Второе: разделять наблюдение и мнение. В левом столбце — что видели. В правом — что об этом думают, с именем того, кто думает.
Третье: после всякого назначения записывать, что изменилось, через какой срок и в какую сторону. Не «состояние улучшилось», а числа.
Четвёртое было самое трудное, и Миша готовил его неделю.
— Мне нужно независимое мнение. Человек, который не лечит и не лечил, который не увидит больного и не будет знать, кто он.
— То есть как не будет знать?
— Ему пошлют выписку без имени, — сказал Миша. — Возраст, вес, рост, наблюдения, числа. Без фамилии, без звания и без указания, что это государь.
В комнате стало тихо.
— Зачем? — спросил лейб-медик.
— Затем, что вы все трое знаете, кого лечите, — сказал Миша. — И это вам мешает. Вы будете осторожнее, чем нужно. Вы будете смягчать. Вы уже смягчаете, я слышу.
Профессор из Академии покраснел.
— Ваше высочество, вы обвиняете нас…
— Я вас не обвиняю. Я бы делал то же самое. Всякий делает.
Он положил руку на журнал.
— Я два года занимаюсь тем, что цифра, собранная тем, кто за неё отвечает, — не цифра. И мне это объяснил не врач, а статистик, и объяснил в мае девяносто второго года.
Выписку составили в тот же вечер, без имени, и послали двоим: в Москву и в Берлин.

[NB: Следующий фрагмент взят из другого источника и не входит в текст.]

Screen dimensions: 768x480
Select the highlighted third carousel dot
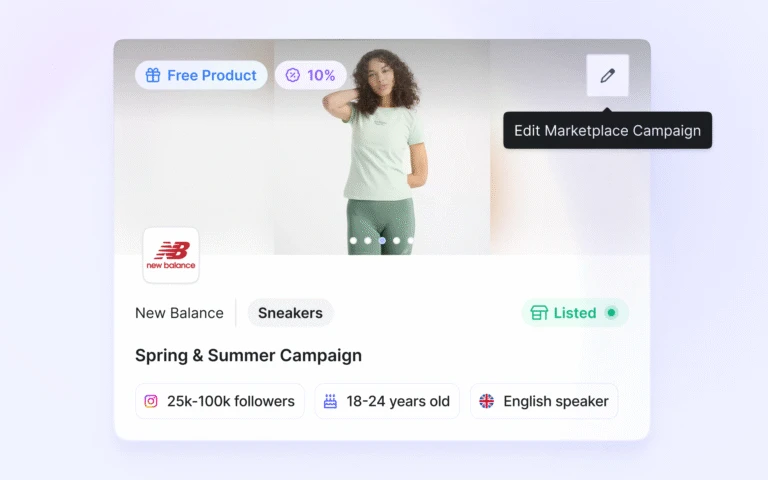[382, 240]
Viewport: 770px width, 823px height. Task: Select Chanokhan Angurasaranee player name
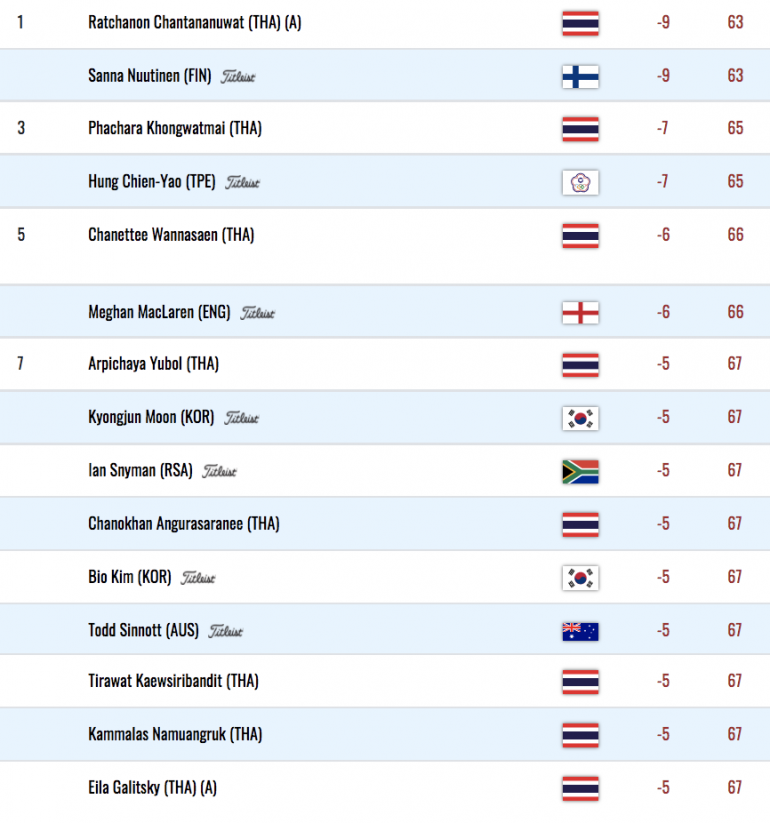click(184, 523)
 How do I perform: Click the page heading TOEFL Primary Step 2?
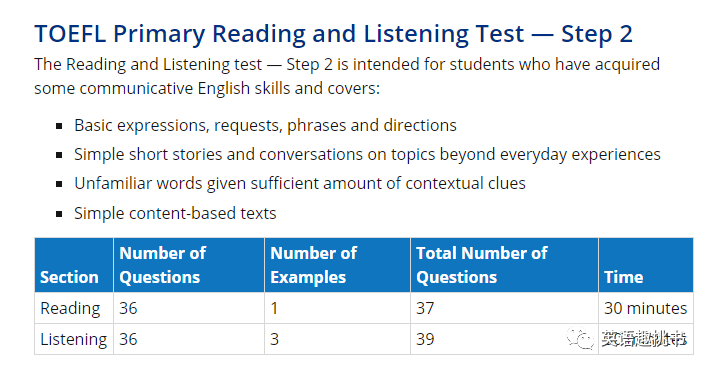pyautogui.click(x=333, y=34)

Немец ответил через девять дней и ответил тем же, что говорили в Петербурге, только суше и без утешений.
Московский ответил через шесть.
Он не согласился с петербургскими в одном пункте — в том, что касалось питья, — и написал об этом резко, потому что не знал, кому пишет.
Именно эта резкость и оказалась потом полезной.
* * *
Спорили тринадцатого октября, три часа, и Миша впервые за два года почти ничего не понимал из спора по существу.
Он понимал другое.
Он понимал, что из четверых говорящих двое ссылаются на случаи из своей практики, один — на литературу, и никто из четверых не может сказать, сколько было тех случаев и чем они кончились.
— Профессор, вы говорите, что видели улучшение при таком режиме.
— Видел. Неоднократно.
— Сколько раз?
Профессор запнулся.
— Ваше высочество, я не веду счёта…
— Приблизительно.
— Полагаю, случаев десять или двенадцать.
— За сколько лет?
— За двадцать пять.
— А сколько всего таких больных вы за двадцать пять лет видели?
Молчание длилось долго.
— Много, — сказал профессор.
— Вот, — сказал Миша.
Он сказал это без всякого торжества, очень устало, и потом жалел, что сказал вообще.